Lunar Laser Ranging Science: Gravitational Physics and Lunar Interior and Geodesy

TL;DR

Lunar Laser Ranging provides precise measurements that inform us about lunar interior, gravitational physics, and geodesy, confirming Einstein's theory and revealing details about the Moon's fluid core and tidal dissipation.

Contribution

This paper presents high-precision laser ranging data that constrains lunar interior models, tests fundamental physics, and improves geodetic measurements.

Findings

Lunar retroreflector positions are accurate within less than a meter.

Lunar tidal dissipation shows strong dissipation with Q=33 ± 4.

Tests confirm the equivalence principle to within 1.4 x 10^{-13}.

Abstract

Laser pulses fired at retroreflectors on the Moon provide very accurate ranges.

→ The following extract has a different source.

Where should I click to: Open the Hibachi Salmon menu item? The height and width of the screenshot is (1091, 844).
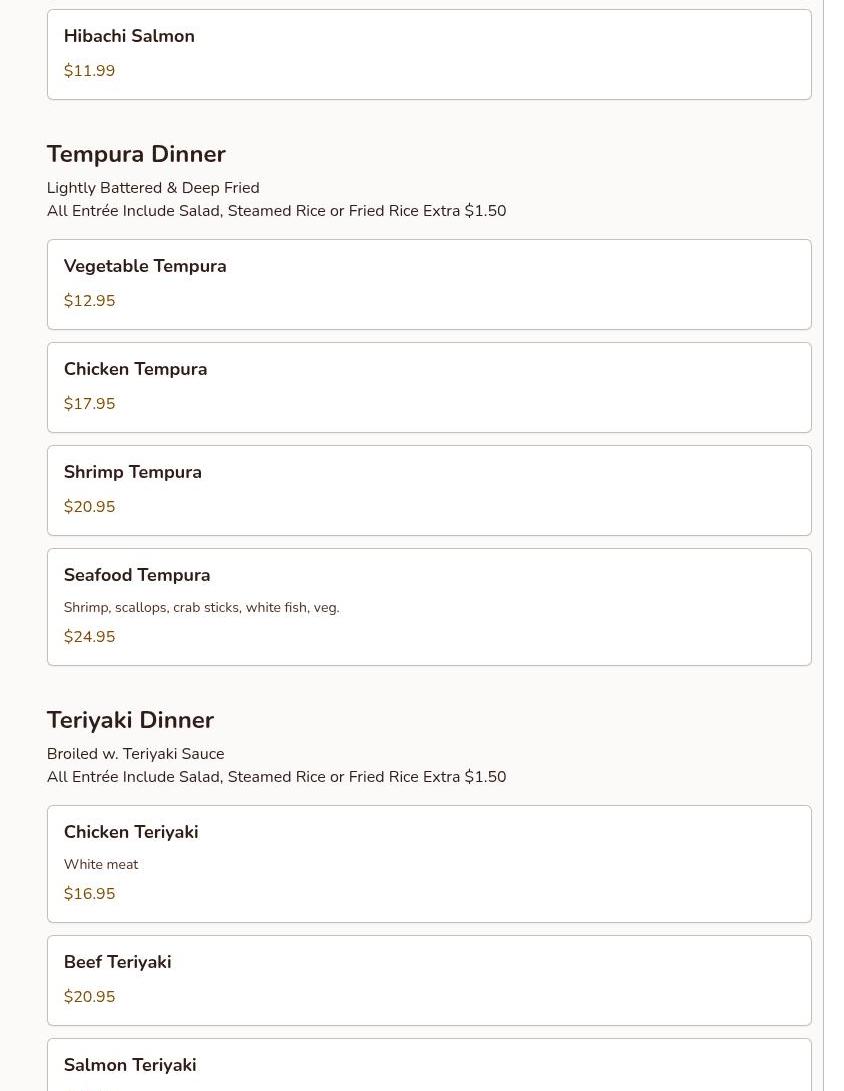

Analysis yields information on Earth, Moon, and orbit. The highly accurate retroreflector positions have uncertainties less than a meter. Tides on the Moon show strong dissipation, with Q=33 \pm 4 at a month and a weak dependence on period. Lunar rotation depends on interior properties; a fluid core is indicated with radius ~20% that of the Moon. Tests of relativistic gravity verify the equivalence principle to \pm 1.4 x 10^{-13}, limit deviations from Einstein's general relativity, and show no rate for the gravitational constant $\dot{G}/G$ with uncertainty 9 x 10^{-13} 1/yr.